Within the walls of the estate was a four-storied manor house. Pointed, domed, and open-topped towers, which were round, square, oval and slanted, stabbed at the sky. Crenelated walkways arced and connected the towers or ended halfway to nothingness. Gable ends, held in the arms of massive, stone gargoyles who crouched upon the peaks of the slate roofs, jutted outward at every conceivable angle. Windows, dark and lighted, of thin-scraped horn and oiled vellum, of glass that was cut and stained and clear, looked out upon the rolling lawns and black, gnarled forests of the estate. Dormers wept from the eaves and down the sides of the manor house. And here and there, a buttress flew.

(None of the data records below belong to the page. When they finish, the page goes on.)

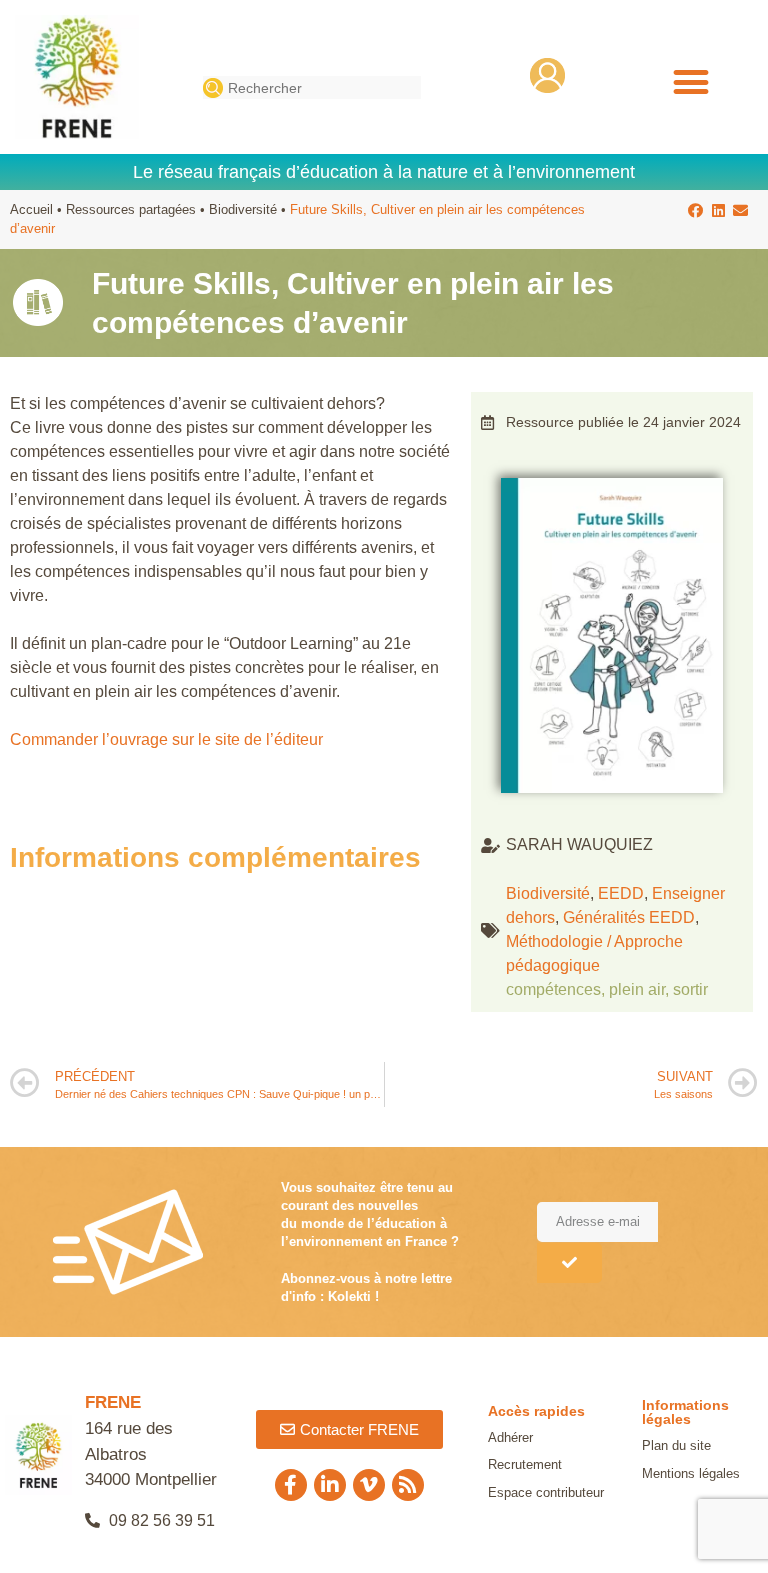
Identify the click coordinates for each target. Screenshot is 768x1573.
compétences (553, 989)
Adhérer (510, 1437)
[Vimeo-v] (369, 1485)
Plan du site (676, 1445)
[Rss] (408, 1485)
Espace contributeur (546, 1492)
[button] (690, 81)
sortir (690, 989)
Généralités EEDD (629, 917)
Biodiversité (243, 209)
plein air (637, 989)
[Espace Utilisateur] (547, 75)
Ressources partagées (131, 209)
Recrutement (525, 1464)
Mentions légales (691, 1473)
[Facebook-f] (291, 1485)
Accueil (31, 209)
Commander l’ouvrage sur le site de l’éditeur (166, 739)
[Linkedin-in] (330, 1485)
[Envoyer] (569, 1263)
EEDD (621, 893)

In a room on the top floor of the manor house, a room paneled in heavy, dark wood and walled in shelves of leather-bound books, stood the hunter called Kurst. He stood with his back to the darkly green upholstered furniture and the massive, oak desk. The room was lit by the yellow, softly hissing flame of a brass and crystal gas lamp hanging from the tin-paneled ceiling. He stood looking out the leaded-glass, diamond-paned window down into the gardens below, tracing out with his eyes the intricate patterns of the hedge maze that dominated the west lawn of the estate. Carefully, as though he were actually walking on the crushed gravel, his eyes followed the angled and curved path. So as not to mar the challenge, he avoided looking at the center of the maze, the small open square that held the prize for any who could win their way there. Yesterday, when the gardeners had rerouted the maze, they had chained a young woman, one of the dark-skinned maidens native to the island, to the iron bench at the center of the open square.
Kurst calmly drank some of the heavy burgundy from the crystal wine glass he held. He almost had the pattern solved, and soon he would go down to the west lawn, enter the maze, make his way through its winding, deceptive paths, and take the prize that the Gaunt Man had provided for him. He had never failed to take whatever prize was set out for him. He did not know if the Gaunt Man knew of this vantage point in the slanting west tower that allowed an overview of the maze below, nor did he care. He finished the wine and set the empty glass down on the tray, next to a half-filled decanter. He was turning away from the window when a hesitant knock came from the other side of the door.